I was not in the mood for much in the way of "cooking cooking"  after we cleaned out mom's fridge (which I am ashamed to say is something i need to do with my own fridge) but I did end up making homemade pancakes.  Again with the "table cream" that I had bought the other day.  I swear, by the time I get around to actually making the recipes I bought the cream for, I'll be needing to trek across town again for more cream. 

It was a day of playing hooking as far as work went, as I never even opened the books today.  I've sort of made up my mind that once I am done the stack of books for review that are sitting in my living room, I'm not going to do book reviews much anymore -right now.   Maybe after the fall I'll get back into it.  But I've been doing book reviews for the last 2 and a half years, and it's starting to take it's toll on me.  I've noticed that my reviews are sounding more and more alike and I'm finding I enjoy the books less and less.

Besides, with all the time I've been spending at my mother's in the last two months, I'm finding it a pain in the ass to lug the books to and from her place every day.  Half the time I just end up cooking or do whatever she needs me to do around the apartment. Then by the time I get home, I just want to have a coffee and go to bed.

While at mom's, I watched the replay of last night's WWE Smackdown.  And I have to say, when Wade Barrett is on screen, I don't pay much attention to the match anymore, too busy watching the guy's hair.   Yeah, his hair.  I've talked about this on my wrestling blog; and still I can't get over the fact his hair is so slicked down that it never moves.  Ever.  I am just transfixed by the British dude's hairdo. Waiting, watching, wanting it to do something other then just be an oil slick when he wrestles.
There is your randomness for the evening. Wade Barrett's hair.

Friday, May 20, 2011

Day 110

I'm just sort of sad. As a wrestling fan, hearing the news that Macho Man Randy Savage died today just makes me sad.

Thursday, May 19, 2011

Day 109

I missed yesterday on here. Crap!  I was seriously trying to get back to having a post a day.
Yesterday, mom needed to get out again, and we ended up on the bus for way too long.  It had reached +22 c  here yesterday.
Today, it was +24c with a humidex of +27c.  That means, the summer has officially started.  Long weekend here as well because Monday the 23rd is Victoria Day.   I'm not too sure why it's never the same day every year?  Its to celebrate and honor the birthday of Queen Victoria, but yet it shifts every year.  Honestly, I always thought it was the 19th but it seems it's the weekend closest or something.  Anyways, it equals a long weekend here in Canada.
Today's big adventure, was hunting down a liter of "heavy cream".  What I found was the closest thing to that in this city which is "table cream" at 18%.  I had to go to two different groceries to find it too.  Well, the walk did me good.  Thought it was $6 for that, and I know it will get used in like one recipe but whatever Eh?
And why was I hunting down this ingredient?   Mastering the Art of French Cooking, has it as a main for many of the recipes.  I look forward to starting some crazy kitchen antics tomorrow.

Tuesday, May 17, 2011

Day 108

Trying to get back into the groove with this blog.  No real big news today.
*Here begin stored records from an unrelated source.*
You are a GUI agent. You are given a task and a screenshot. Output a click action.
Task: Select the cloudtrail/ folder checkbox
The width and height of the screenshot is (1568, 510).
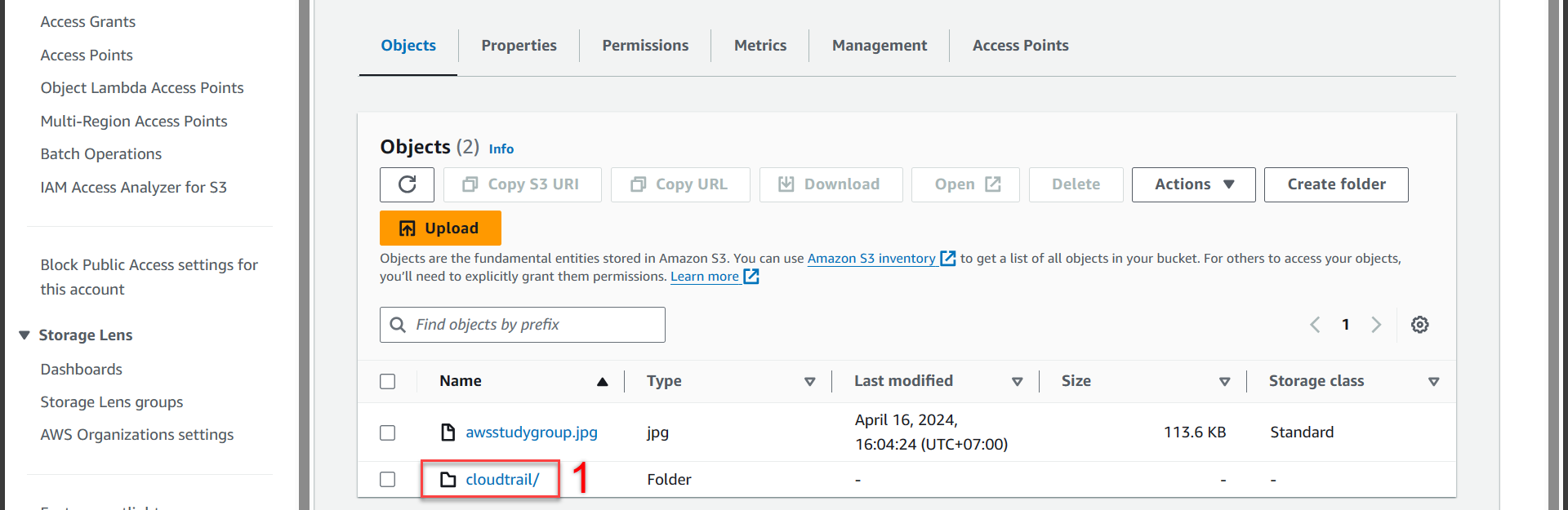coord(388,480)
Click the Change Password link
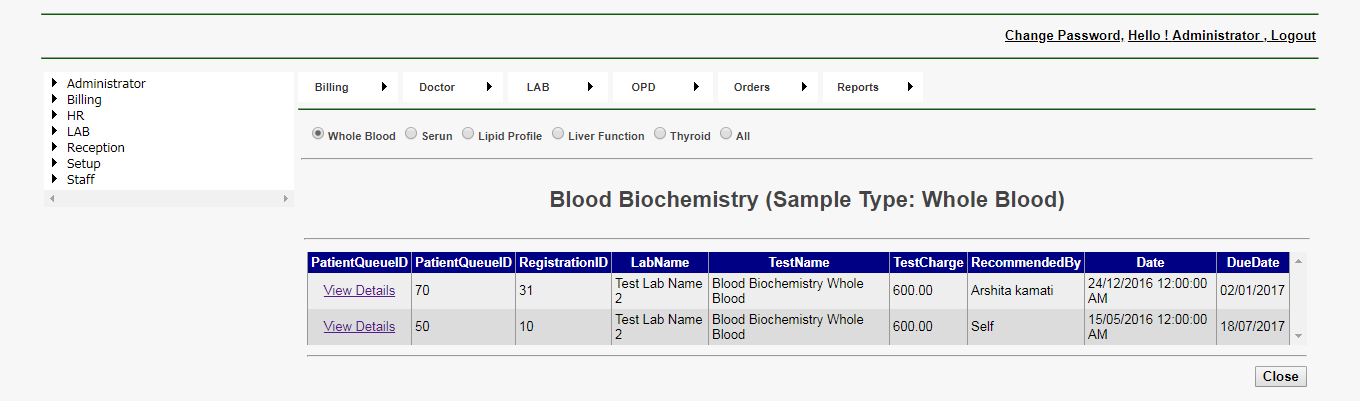Image resolution: width=1360 pixels, height=401 pixels. (1062, 36)
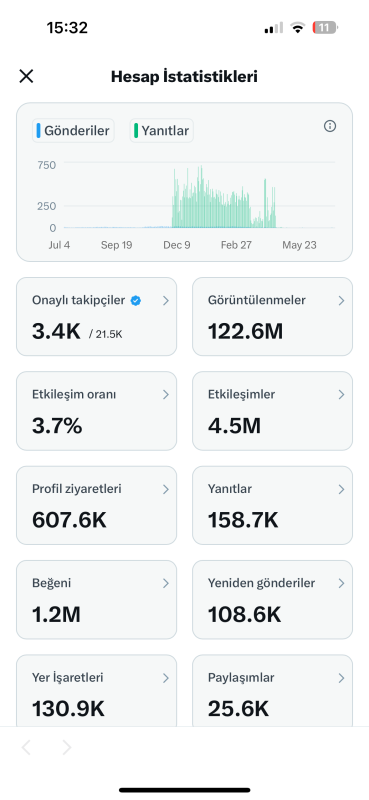Open Yanıtlar card details arrow
The height and width of the screenshot is (800, 369).
pos(341,489)
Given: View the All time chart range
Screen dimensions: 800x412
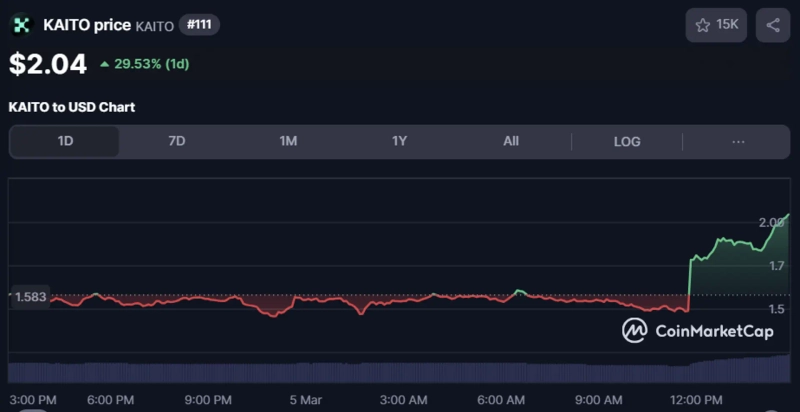Looking at the screenshot, I should (511, 141).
But as I just posted on my main blog,  I was out shopping with mom today and finally got myself a copy of Mastering the Art of French Cooking Vol 1 by Julia Child
Yes, I know I was like the only person on the planet who did not have this book. 

And I've already got my sights set on the Joy of Cooking for next book store visit.  That's my vampire bear, he's made some blog appearances over the last few years.  He's my little blog star.